According to Cal Chamber:
“AB 51 (Gonzalez) is a job killer due to the significant increased costs employers will face as a result of more litigation and the expense of delayed dispute resolutions. In addition, it is well understood that if signed into law, the proposal would be preempted by federal law. Both the California Court of Appeal and the U.S. Supreme Court have specifically held that state legislation trying to ban arbitration agreements is preempted by federal law. In fact, AB 51’s limitation on the ability to form an arbitration agreement as a condition of employment conflicts with U.S. Supreme Court Justice Elena Kagan’s opinion in Kindred Nursing Centers Ltd. Partnership v. Clark, that federal law protects and preempts state law regarding both the formation of arbitration agreements as well as the enforcement of arbitration agreements.”
The #MeToo Movement is Still Moving
If it felt like the 2018 legislative year was dominated by sexual harassment related proposals, it looks like 2019 has even more in store. The #MeToo movement continues its significant presence in labor-related legislation with some new proposals and a lot of revisited ideas that legislators are hoping Governor Newsom will be more approving of.
AB 9: Would extend the statute of limitations for filing administrative claims for employment discrimination (including, but not limited to, sexual harassment) from the current one year limit to three years. It is a reintroduction of AB 1870 which was vetoed by Governor Brown last year.

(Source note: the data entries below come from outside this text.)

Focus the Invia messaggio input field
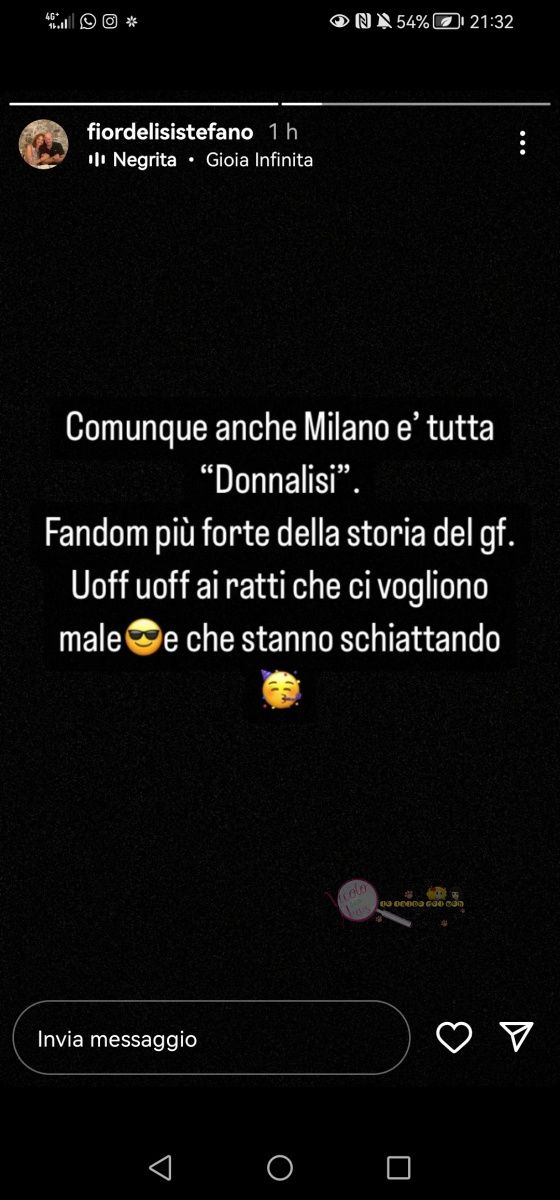This screenshot has width=560, height=1200. (211, 1038)
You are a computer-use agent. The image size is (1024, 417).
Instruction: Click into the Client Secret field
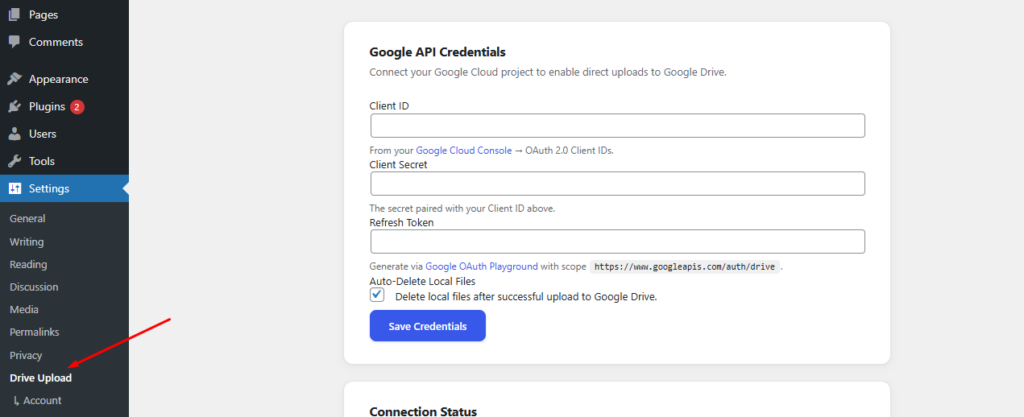tap(617, 184)
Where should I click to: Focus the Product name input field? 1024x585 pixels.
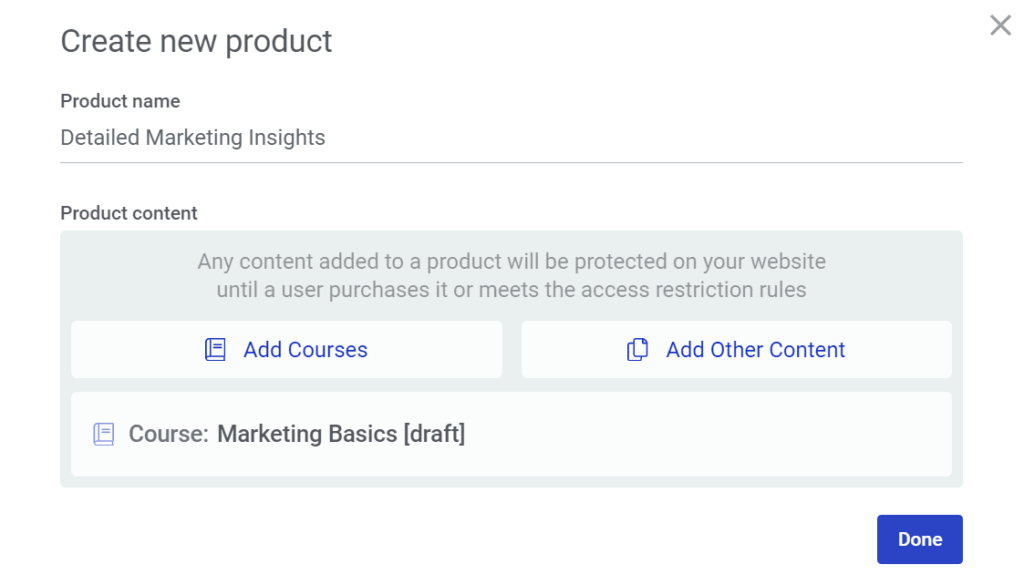coord(510,138)
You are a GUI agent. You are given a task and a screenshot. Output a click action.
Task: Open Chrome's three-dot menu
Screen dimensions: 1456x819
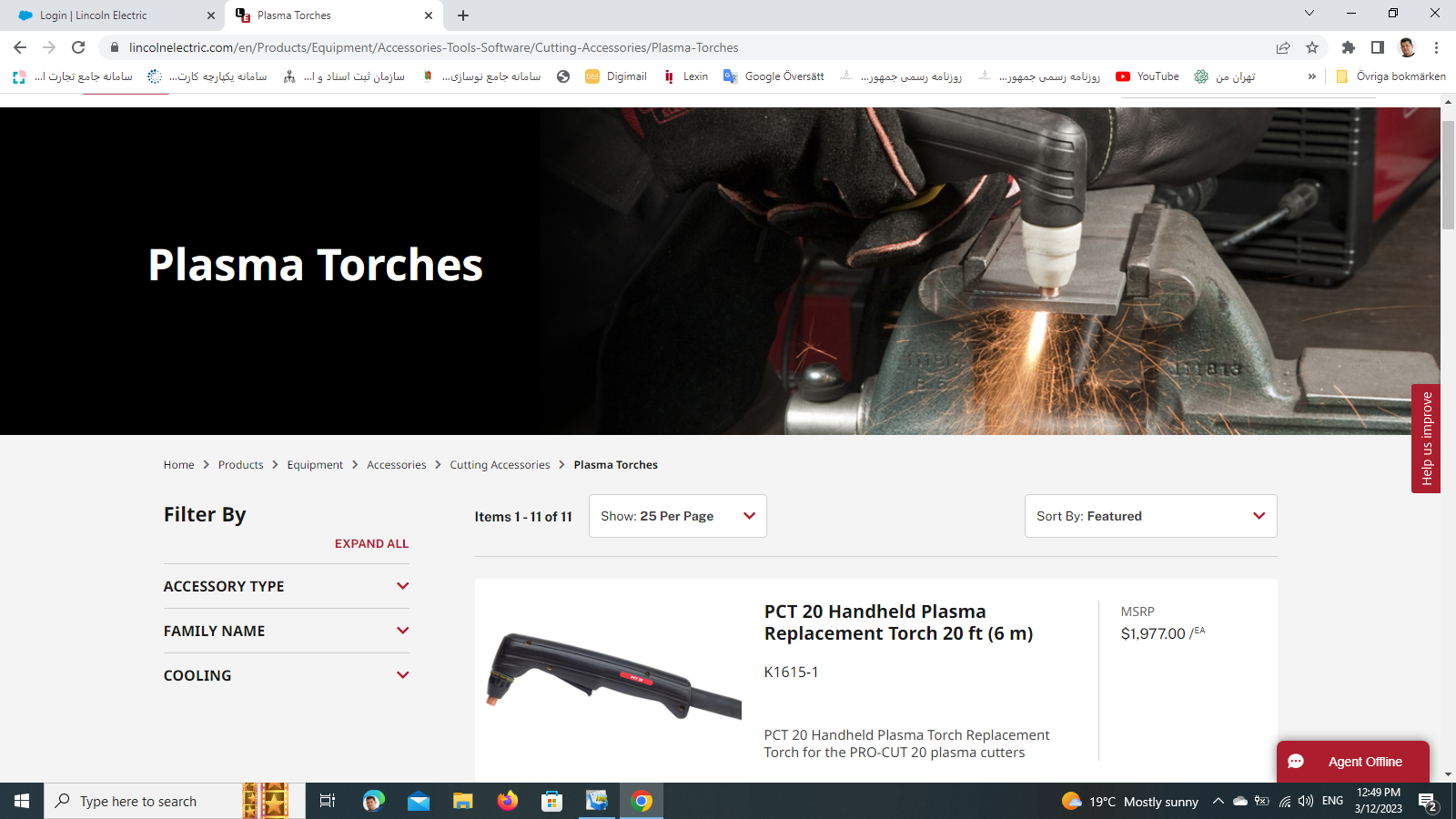tap(1437, 47)
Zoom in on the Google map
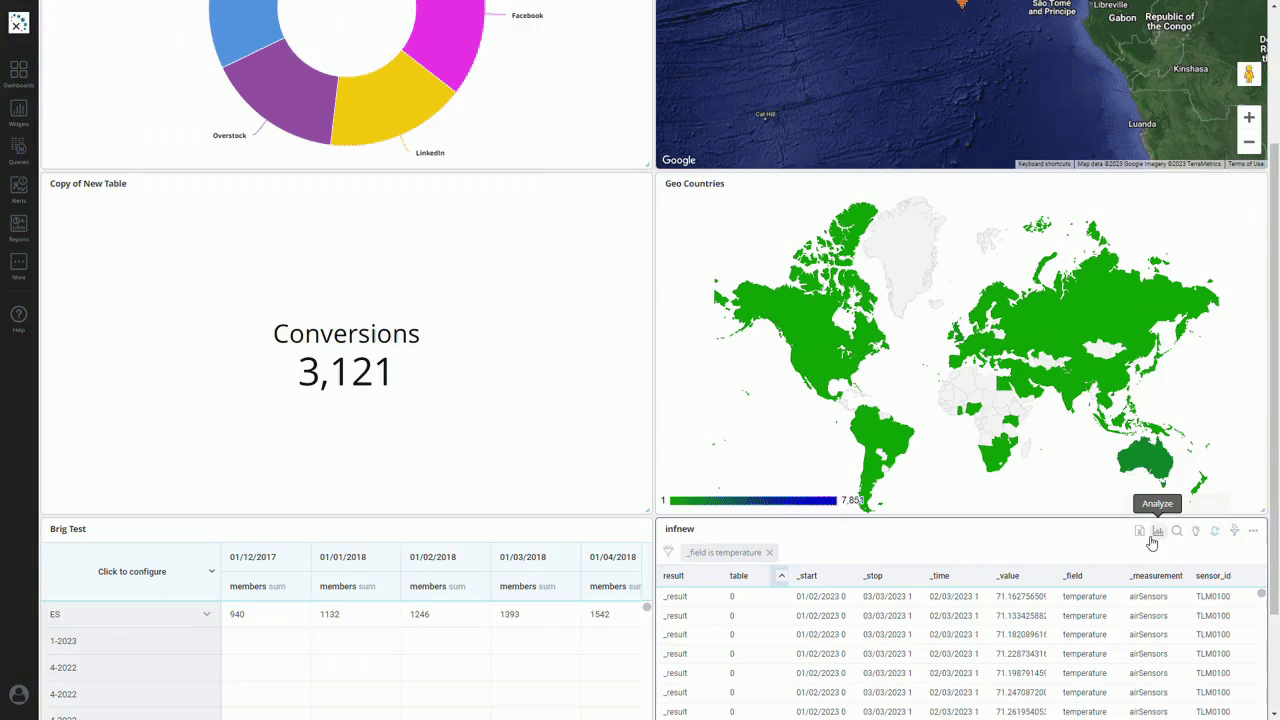 [x=1249, y=117]
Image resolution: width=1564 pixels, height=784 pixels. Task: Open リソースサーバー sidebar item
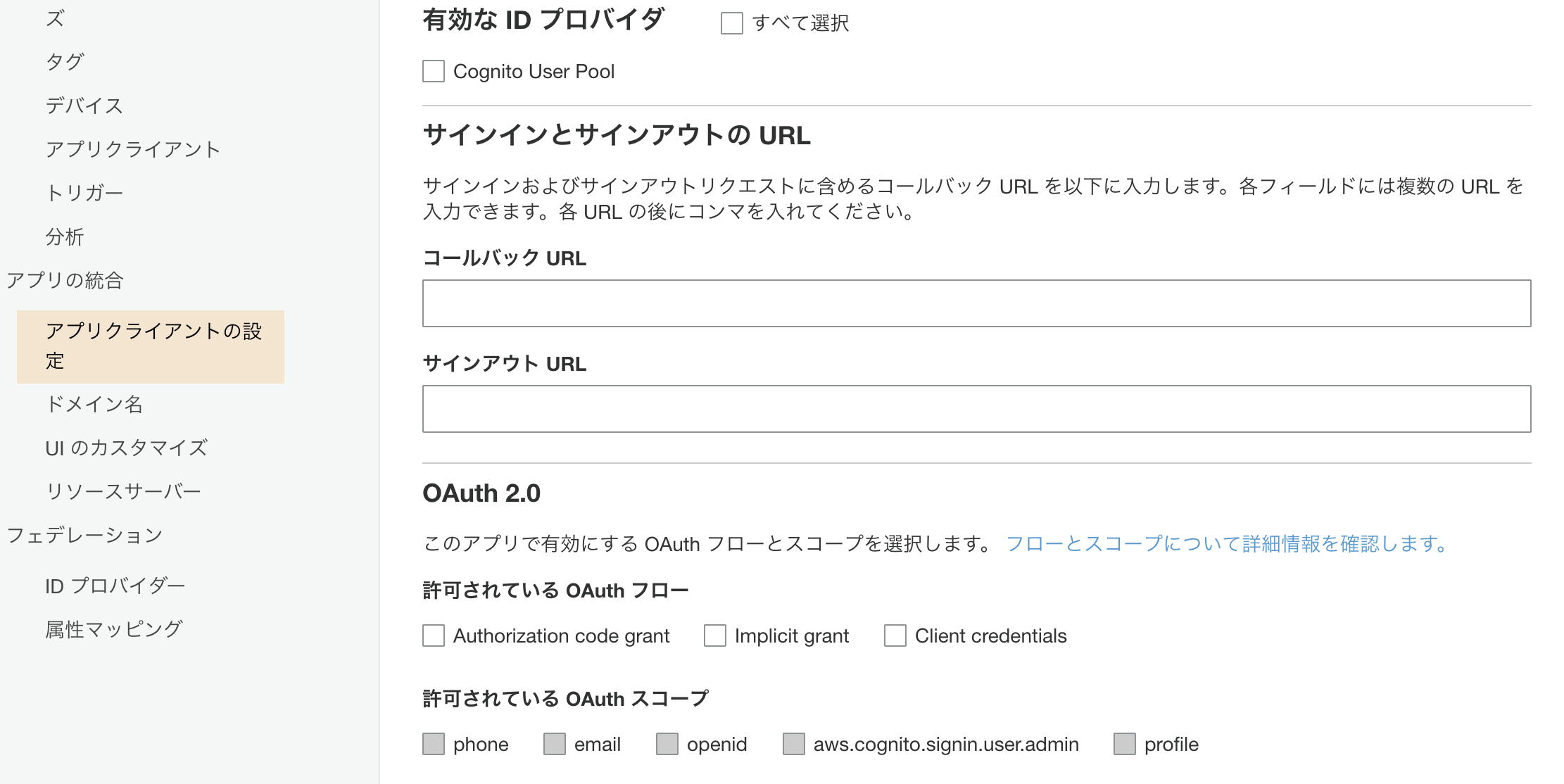click(124, 491)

AB 170: Aims to make employers jointly liable with “labor contractors” for all types of harassment (not just sexual harassment). Similar language was used in AB 3081,which was also vetoed by Governor Brown last year.
AB 171: Also containing similar language to last year’s AB 3081, this bill would prohibit employers from taking adverse action against an employee because of their status as a victim of sexual harassment, and would establish a rebuttable presumption that adverse action taken against an employee within 90 days is unlawful.
AB 547: Another revisited bill, this one deals with mandated sexual harassment prevention training for janitorial contractors. It would require them to use training providers from an approved list, including peer trainers and other union-affiliated entities. This language was used last year in the vetoed AB 2732.
AB 628: Extends certain leave and other protections to victims of sexual harassment or family members of victims of sexual harassment. It is also similar to a proposal from 2018, AB 2366, which did not make it through the legislative process.
Employers can also expect to see more bills addressing issues such as paid time off and family leave, pay data, retaliation, discrimination, rehiring, incentives, cannabis accommodations for employees, data breaches and more. In this employee-friendly state, staying up to date on state labor regulations is crucial to ensure compliance and avoid excessive litigation and penalties. Working with a PEO can help employers navigate the ever-changing labor landscape instead of worrying about compliance with the latest regulations and laws.